◆ TASK ITEM: All records that follow are to be copied exactly, with images omitted.

--- START ---

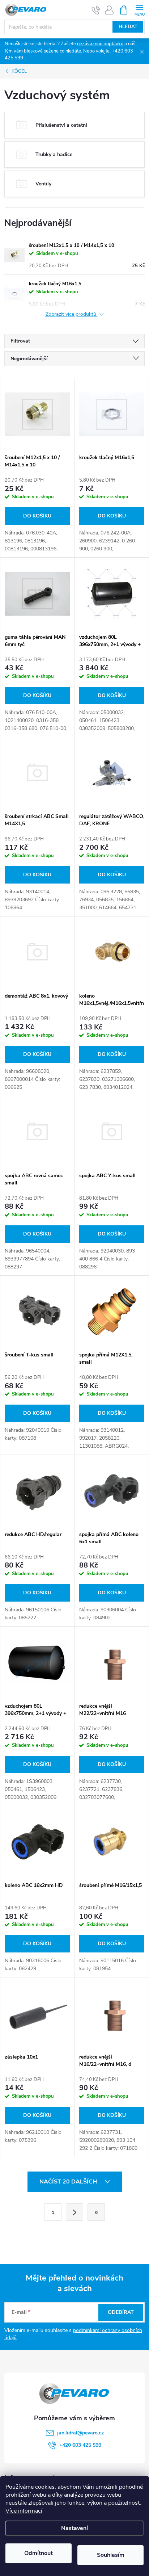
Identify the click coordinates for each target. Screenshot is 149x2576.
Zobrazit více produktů (72, 314)
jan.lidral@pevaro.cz (80, 2432)
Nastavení (74, 2528)
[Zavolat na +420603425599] (96, 10)
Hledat (128, 27)
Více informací (23, 2511)
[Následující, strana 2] (74, 2212)
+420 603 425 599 (80, 2445)
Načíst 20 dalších (68, 2182)
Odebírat (121, 2312)
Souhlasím (110, 2555)
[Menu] (139, 9)
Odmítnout (38, 2553)
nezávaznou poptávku (100, 44)
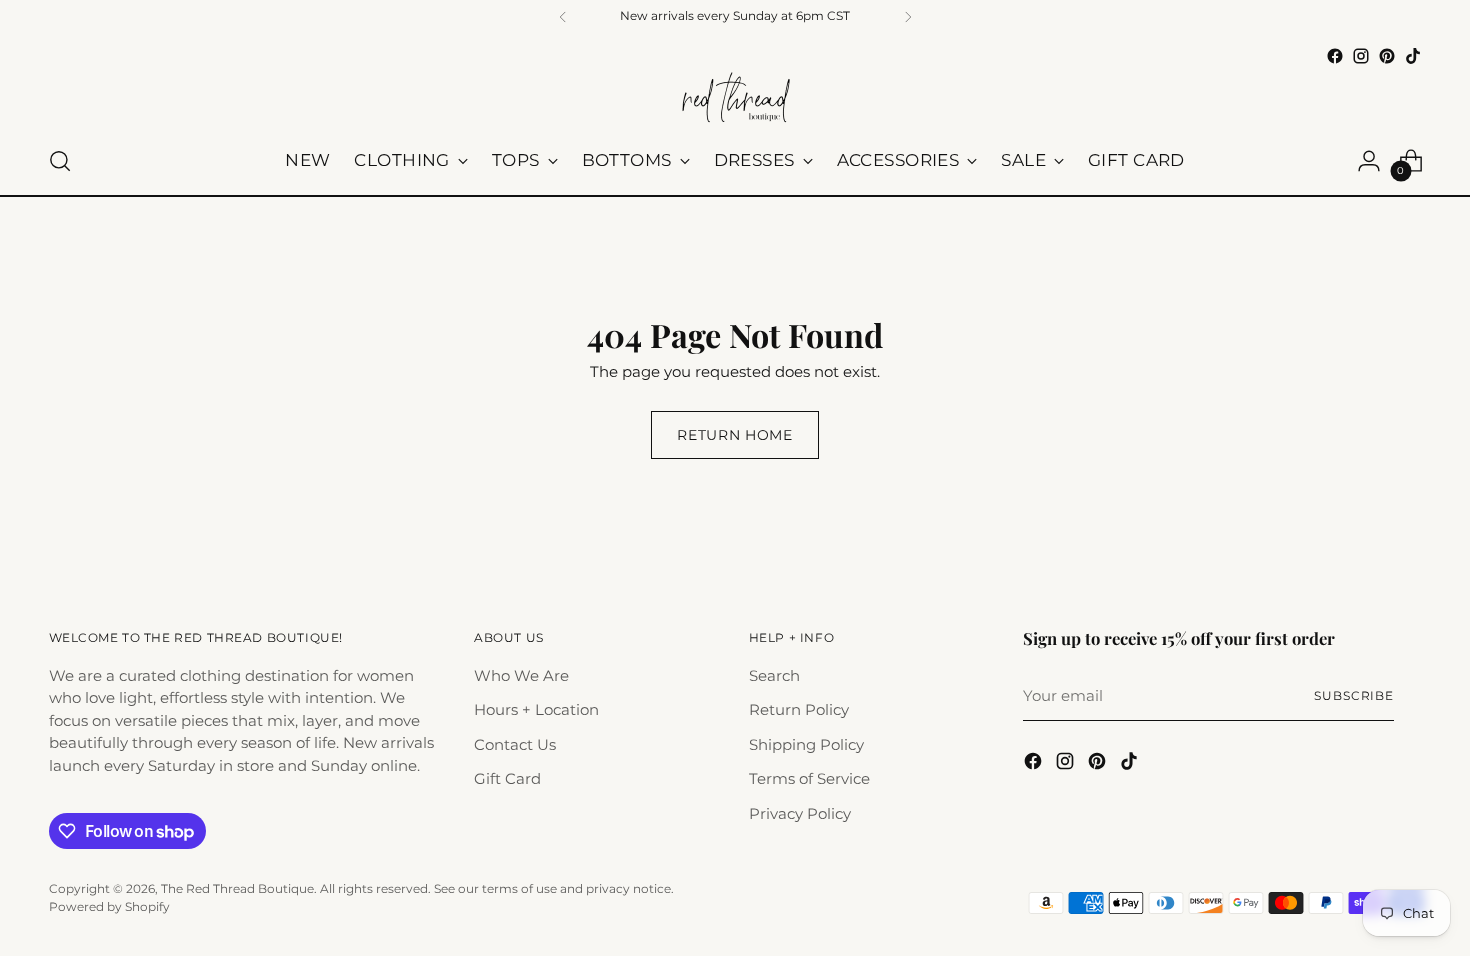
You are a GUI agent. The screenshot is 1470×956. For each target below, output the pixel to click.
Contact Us (515, 744)
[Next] (908, 17)
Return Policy (799, 709)
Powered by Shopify (109, 907)
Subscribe (1354, 696)
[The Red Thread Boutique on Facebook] (1335, 56)
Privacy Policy (800, 813)
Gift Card (507, 778)
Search (774, 675)
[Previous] (563, 17)
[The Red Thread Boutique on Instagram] (1361, 56)
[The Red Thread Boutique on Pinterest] (1387, 56)
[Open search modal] (60, 161)
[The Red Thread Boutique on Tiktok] (1413, 56)
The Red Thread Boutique (237, 889)
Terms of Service (809, 778)
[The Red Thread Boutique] (735, 98)
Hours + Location (536, 709)
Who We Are (521, 675)
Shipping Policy (806, 744)
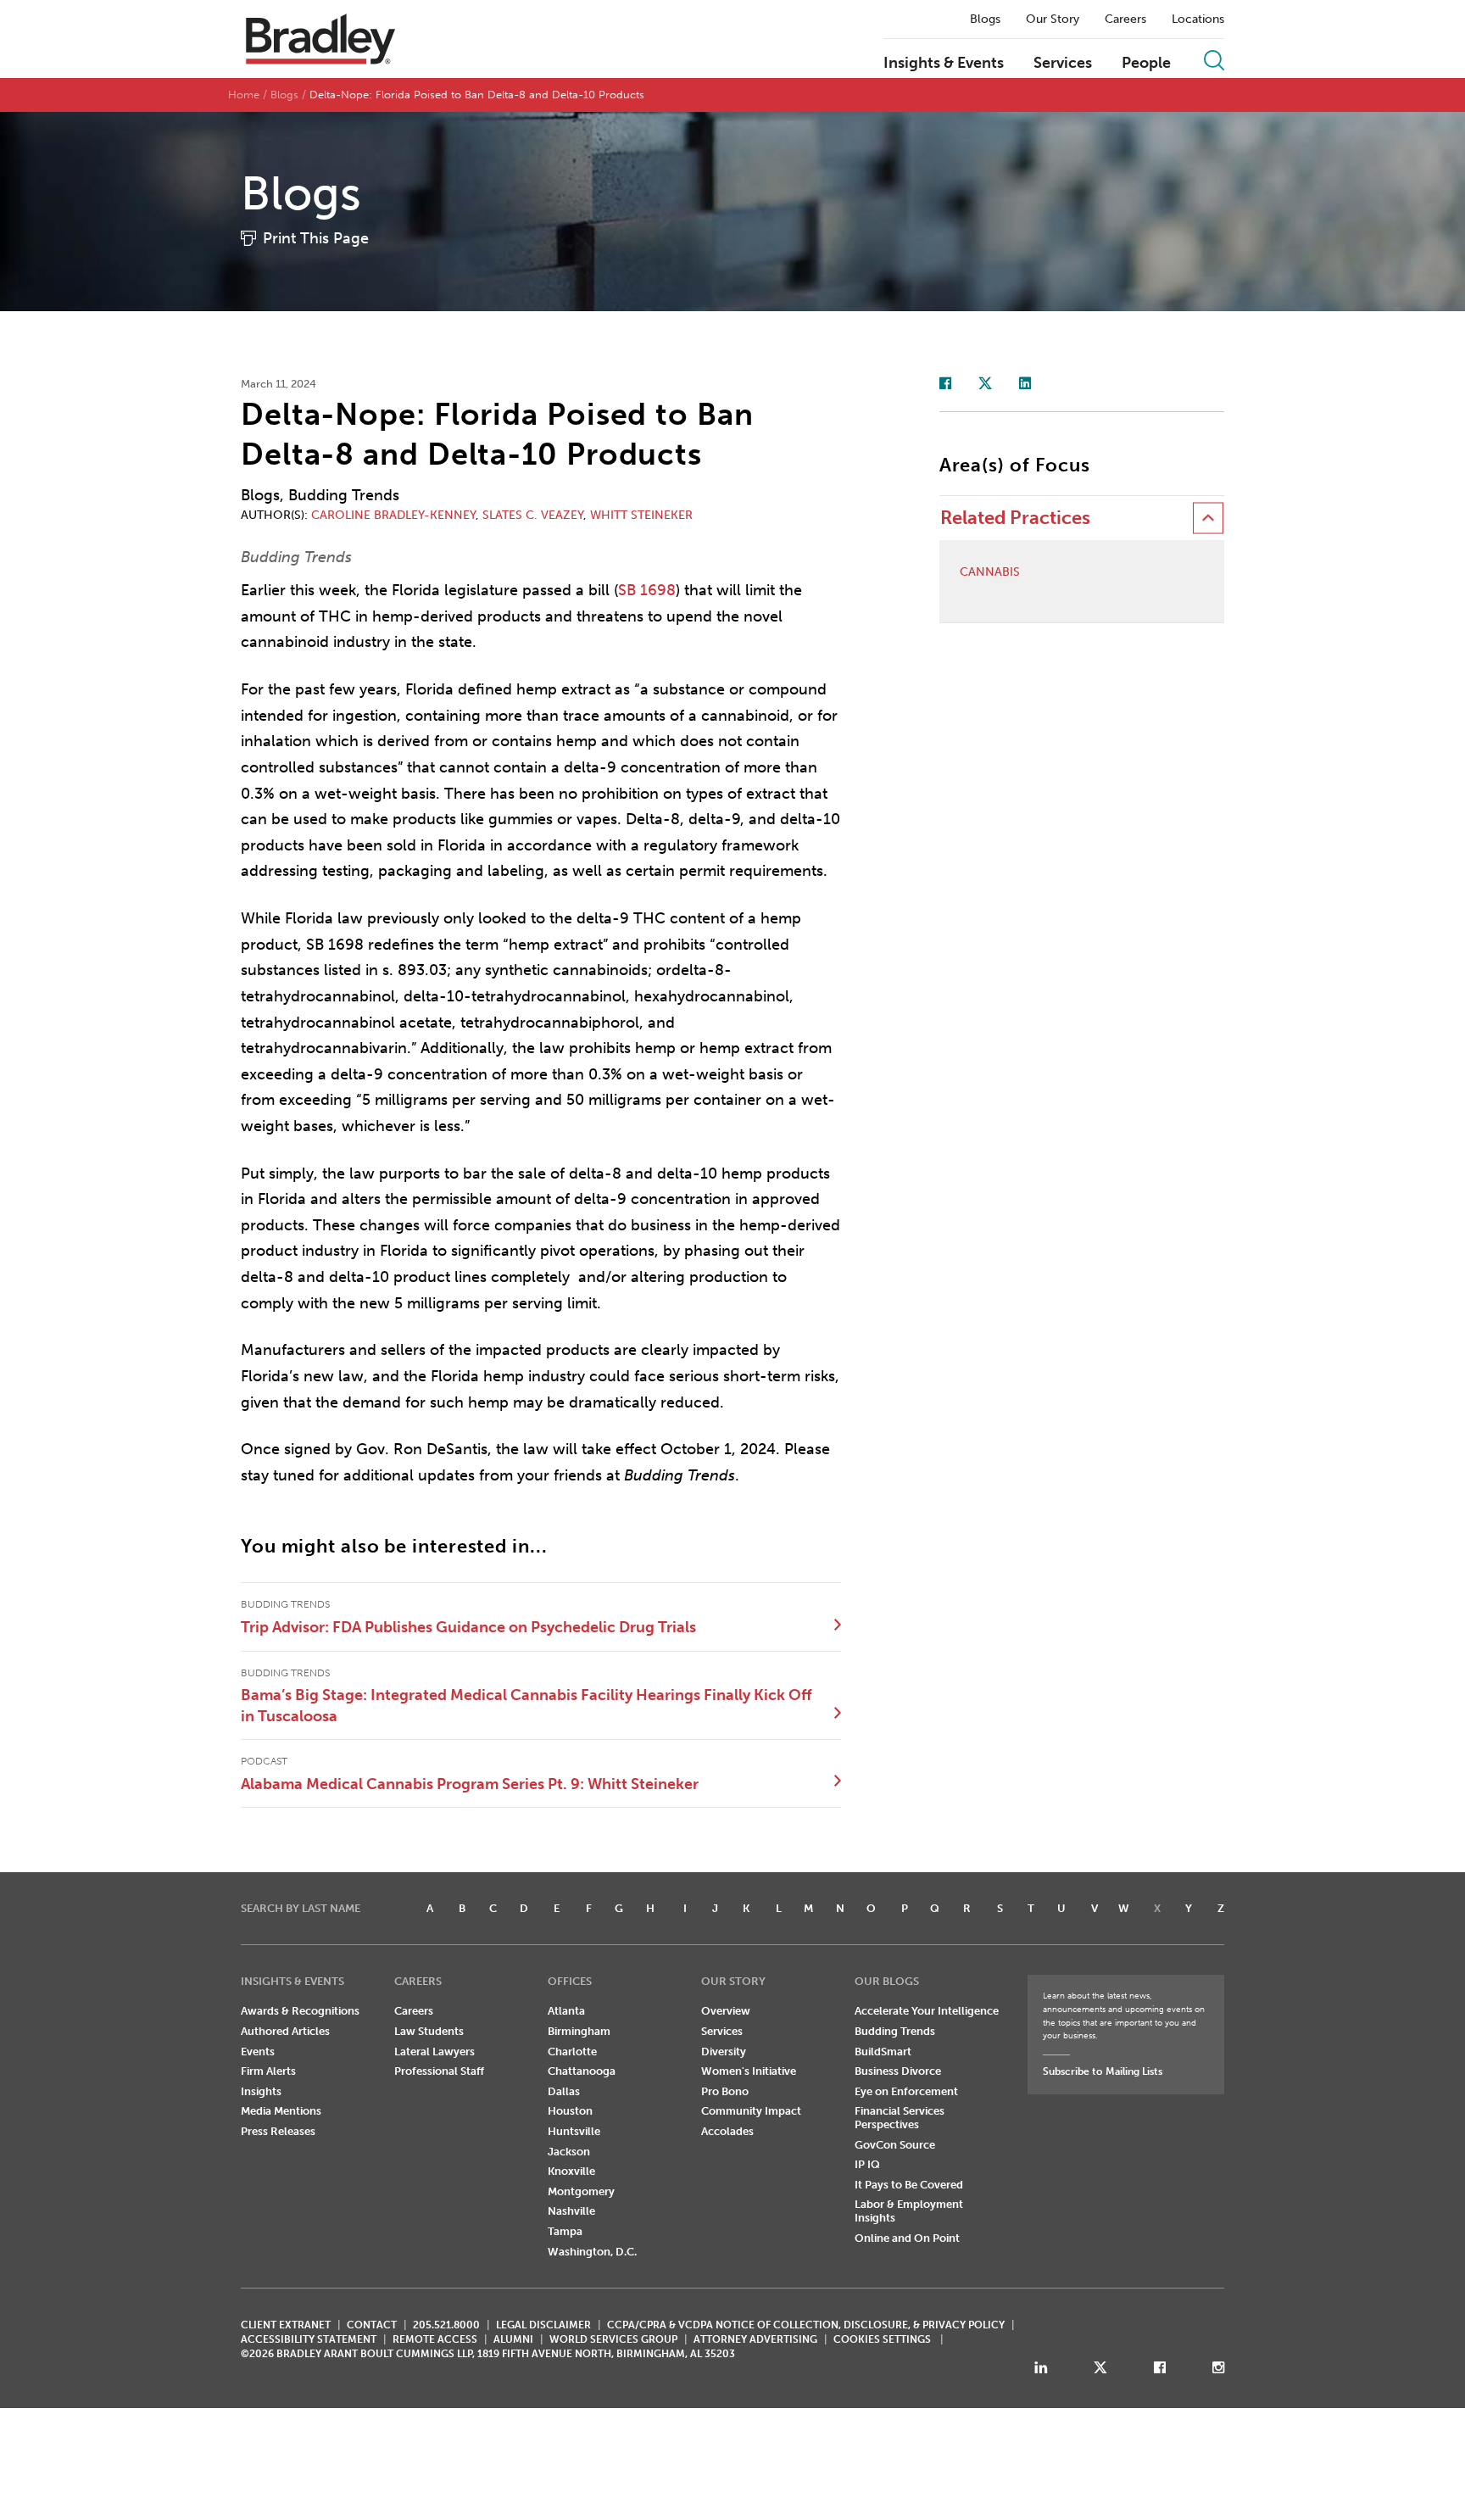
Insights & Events (943, 63)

--- END ---

◆ ANSWER BOX:
Identify the click coordinates for each target. Screenshot is 149x2576.
Zobrazit více produktů (72, 314)
jan.lidral@pevaro.cz (80, 2432)
Nastavení (74, 2528)
[Zavolat na +420603425599] (96, 10)
Hledat (128, 27)
Více informací (23, 2511)
[Následující, strana 2] (74, 2212)
+420 603 425 599 (80, 2445)
Načíst 20 dalších (68, 2182)
Odebírat (121, 2312)
Souhlasím (110, 2555)
[Menu] (139, 9)
Odmítnout (38, 2553)
nezávaznou poptávku (100, 44)
You are a GUI agent. The screenshot is 1470×956. For each target below, output the pixel to click.
Contact Us (515, 744)
[Next] (908, 17)
Return Policy (799, 709)
Powered by Shopify (109, 907)
Subscribe (1354, 696)
[The Red Thread Boutique on Facebook] (1335, 56)
Privacy Policy (800, 813)
Gift Card (507, 778)
Search (774, 675)
[Previous] (563, 17)
[The Red Thread Boutique on Instagram] (1361, 56)
[The Red Thread Boutique on Pinterest] (1387, 56)
[Open search modal] (60, 161)
[The Red Thread Boutique on Tiktok] (1413, 56)
The Red Thread Boutique (237, 889)
Terms of Service (809, 778)
[The Red Thread Boutique] (735, 98)
Hours + Location (536, 709)
Who We Are (521, 675)
Shipping Policy (806, 744)
Insights & Events (943, 63)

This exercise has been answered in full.